Senator Rand Paul (R-KY) took another step toward a 2016 presidential bid Tuesday, by offering his qualified support for immigration reform during a speech to the U.S. Hispanic Chamber of Commerce.
Paul — who has refused to deny his interest in the presidency, is reportedly already laying the groundwork for a 2016 campaign — attempted to offer the type of “inclusive and welcoming” olive branch to Latinos that the RNC’s 2012 “autopsy” suggested the day before. Stressing that “immigration reform will not occur until conservative Republicans, like myself, become part of the solution,” Paul declared, “I am here today to begin that conversation and to be part of the solution.”
“Let’s start that conversation by acknowledging we aren’t going to deport 12 million illegal immigrants,” he continued. “If you wish to work, if you wish to live and work in America, then we will find a place for you.”
The Tea Party favorite then laid out an immigration proposal that shares many elements with the bipartisan Senate plan endorsed by Paul’s potential 2016 rival, Marco Rubio, among others.
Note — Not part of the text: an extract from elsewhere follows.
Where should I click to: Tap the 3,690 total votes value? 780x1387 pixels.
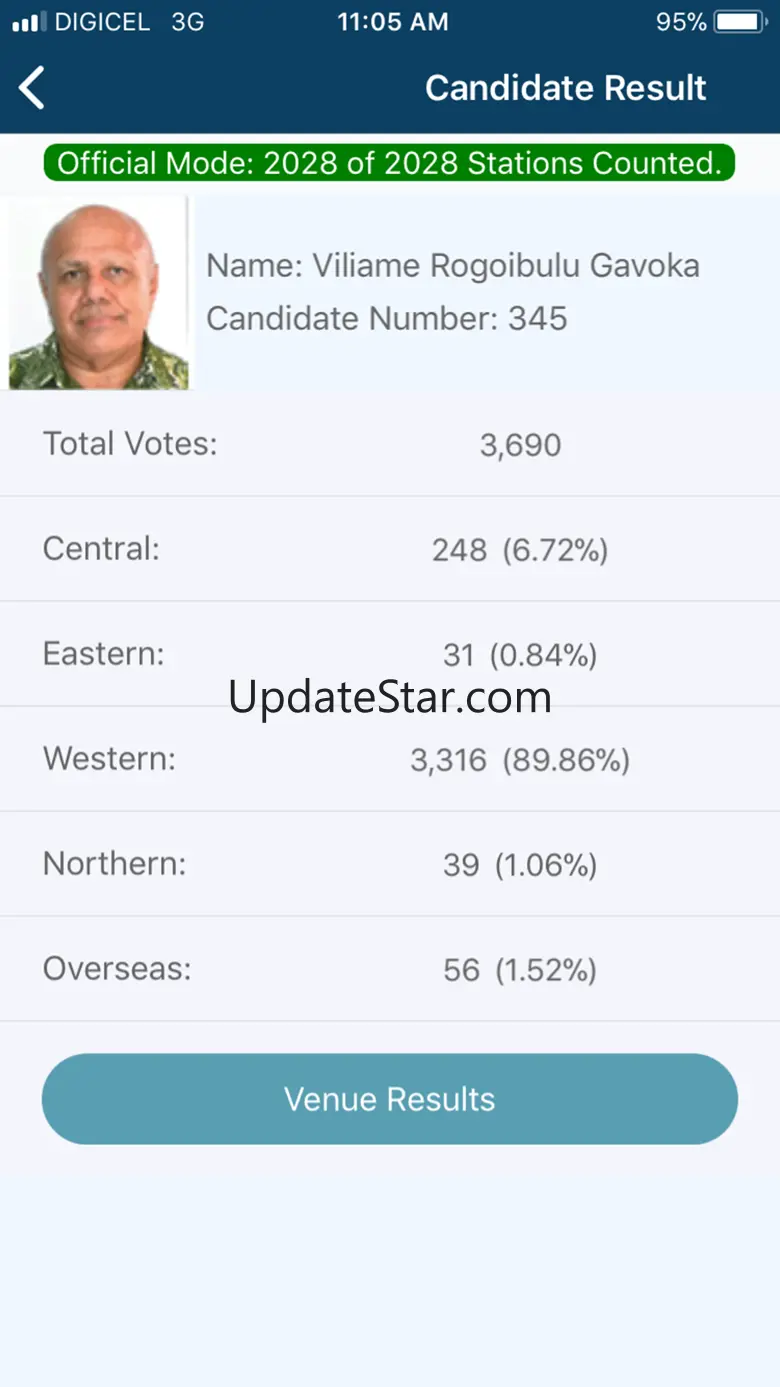pyautogui.click(x=520, y=445)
Paul’s plan calls for strengthening border security, and eschewing mass deportations in favor of creating a “probationary period” during which undocumented immigrants could receive work visas (the total number of which would be determined by a bipartisan panel.)
“The modernization of our visa system and border security would allow us to accurately track immigration,” Paul said. “It would also enable us to let more people in and allow us to admit we are not going to deport the millions of people who are currently here illegally.”
Despite reports that Paul would support a pathway to citizenship for undocumented immigrants, he ultimately stopped short of this crucial step. “Conservatives, myself included, are wary of amnesty,” Paul said. “My plan will not grant amnesty or move anyone to the front of the line.”
Advisors to Paul stressed that point to The Washington Post shortly after the speech, saying “What his plan is extending to them is a quicker path to normalization, not citizenship, and being able to stay, work and pay taxes legally,” and noting that “he does not mention ‘path to citizenship’ in his speech at all.”